Data section: Begin

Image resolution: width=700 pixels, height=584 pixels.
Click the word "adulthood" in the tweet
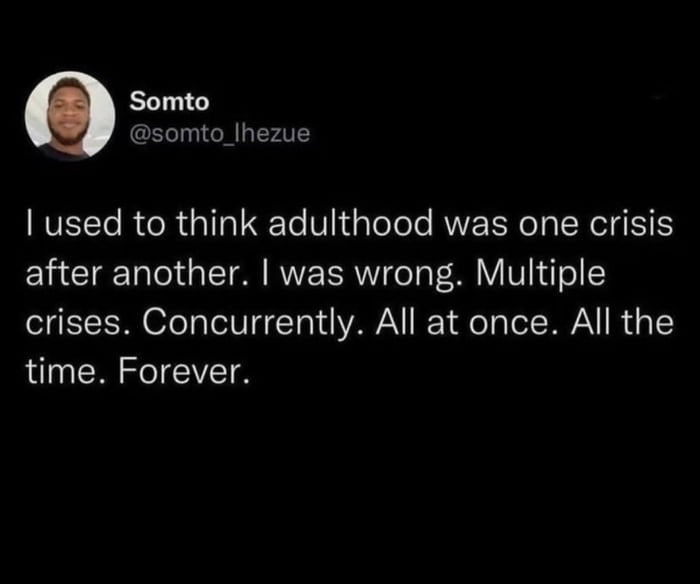click(x=346, y=226)
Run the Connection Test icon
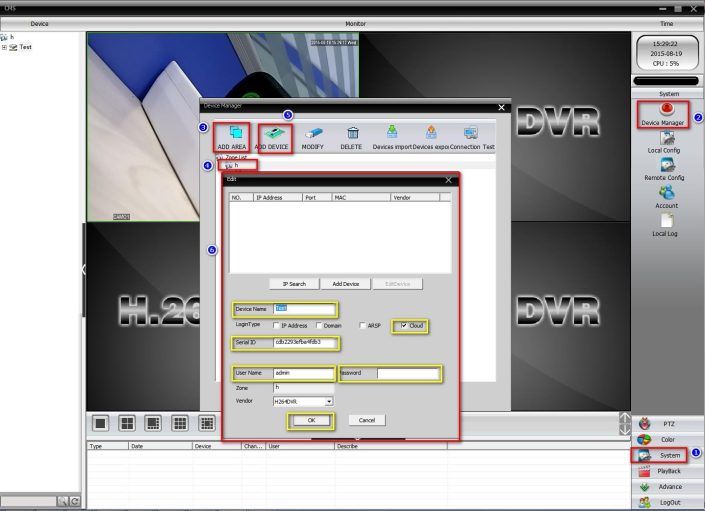705x511 pixels. (x=471, y=132)
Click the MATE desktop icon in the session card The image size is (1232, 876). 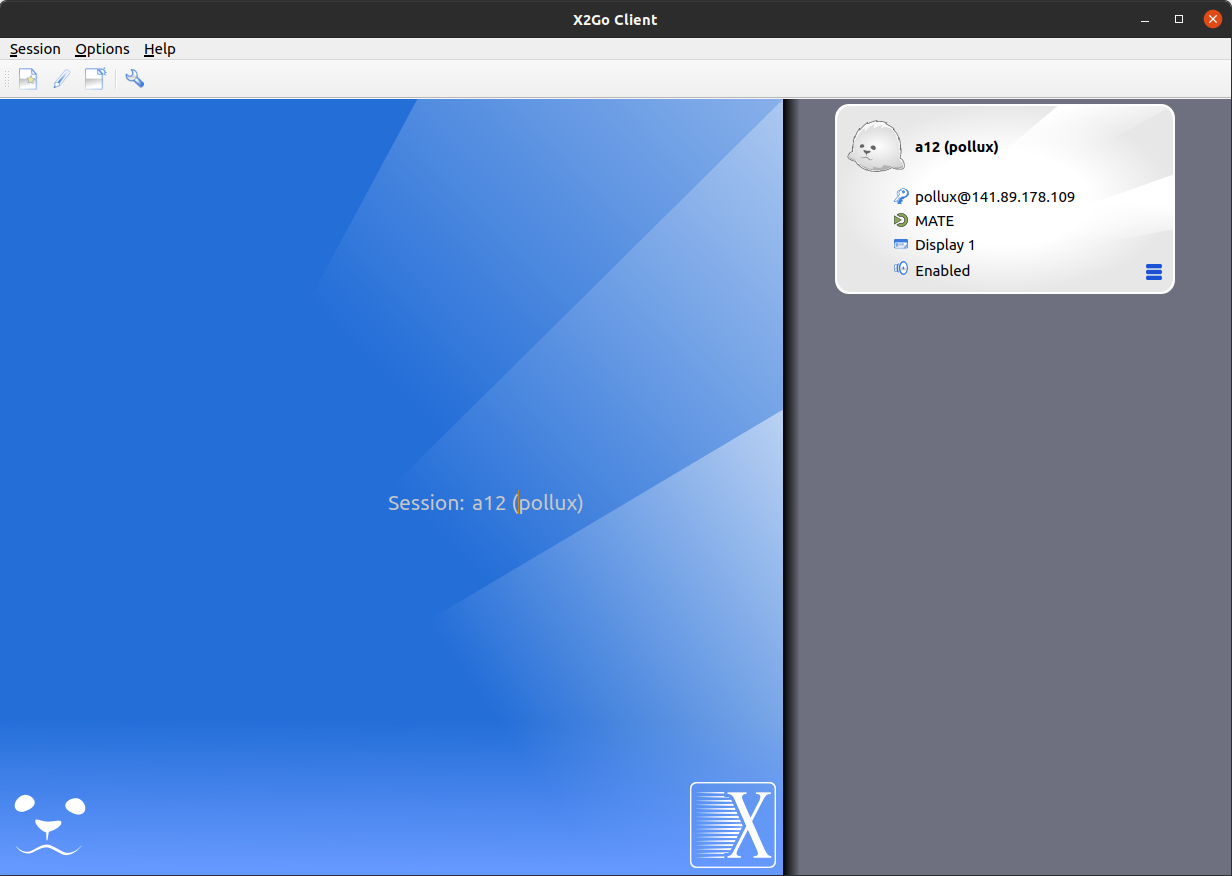click(901, 221)
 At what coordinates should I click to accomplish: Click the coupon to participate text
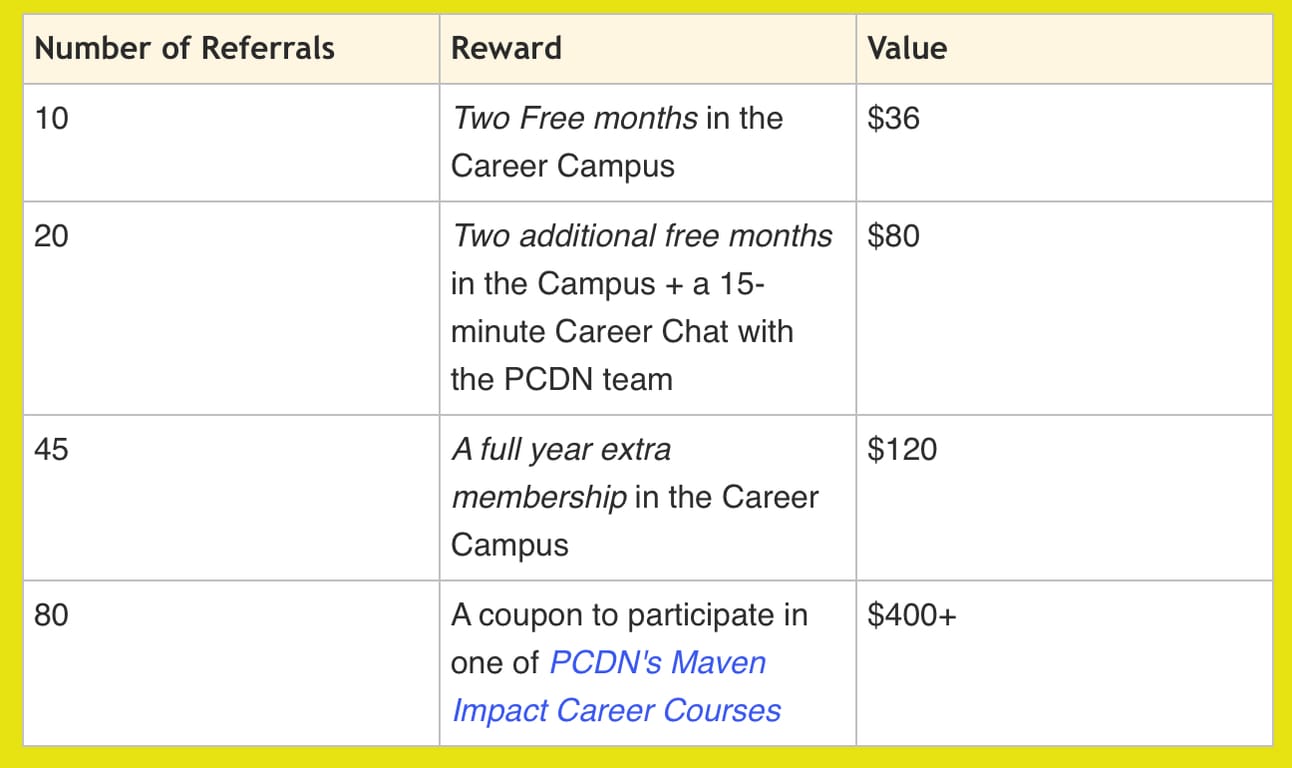[629, 615]
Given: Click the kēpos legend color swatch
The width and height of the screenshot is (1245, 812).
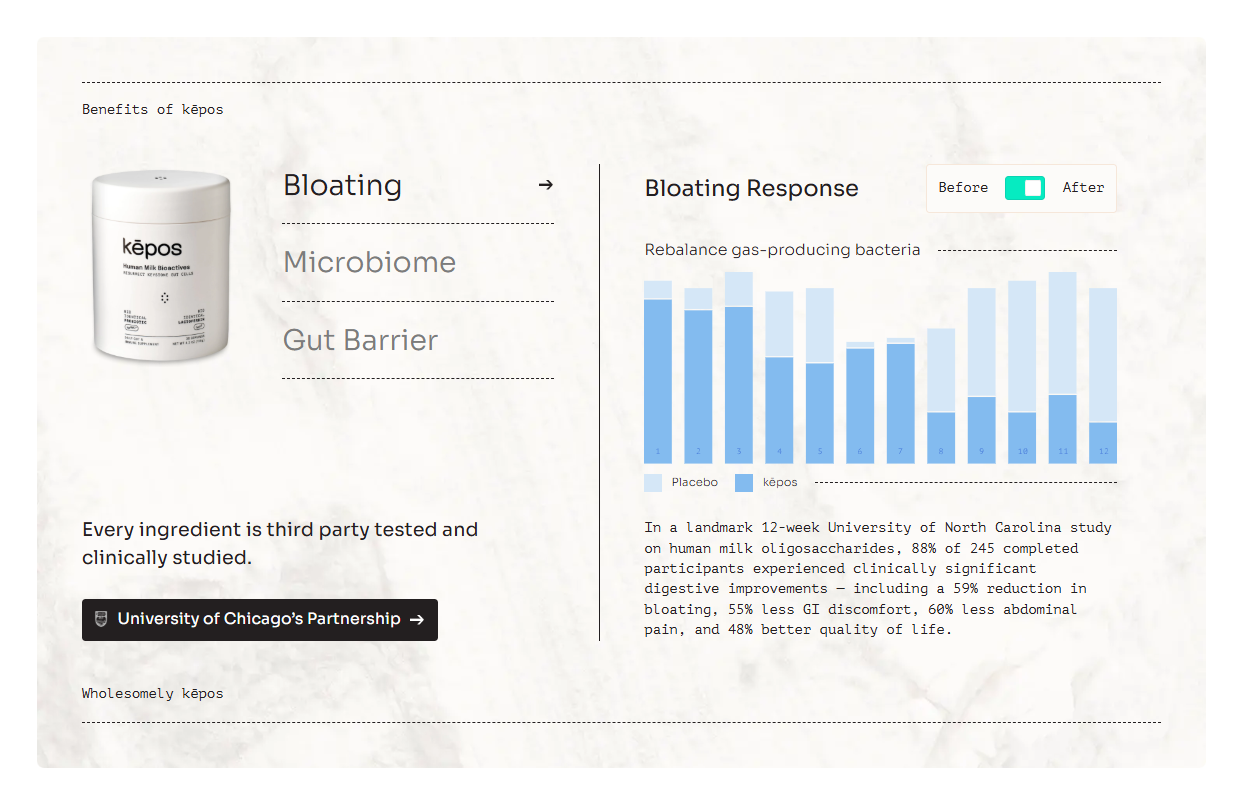Looking at the screenshot, I should (744, 483).
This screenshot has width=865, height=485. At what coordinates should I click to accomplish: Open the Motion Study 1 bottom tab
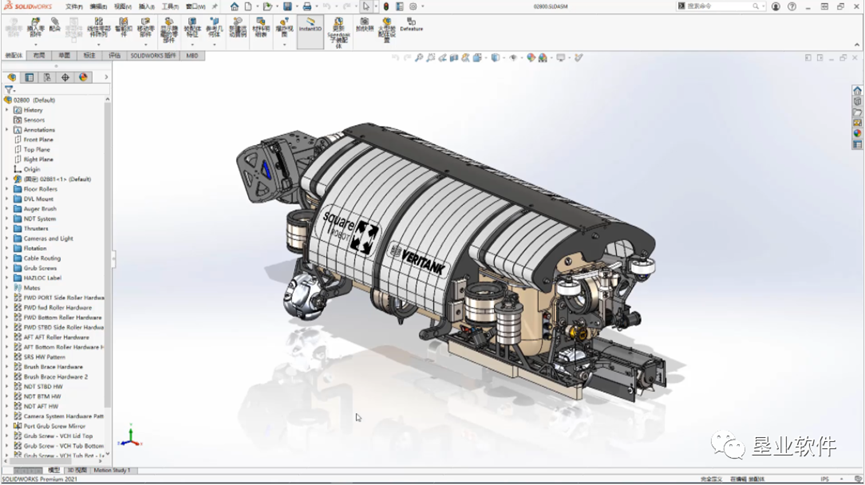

Data section: End

▸ Your instructions
Output only the lines from the one that contains "The width and" to the end of the entries above, both end lines included, and drop the pictures.

▸ Exercise result
The width and height of the screenshot is (1245, 812).
Looking at the screenshot, I should (744, 483).
This screenshot has width=865, height=485. At what coordinates should I click to accomplish: Open the Motion Study 1 bottom tab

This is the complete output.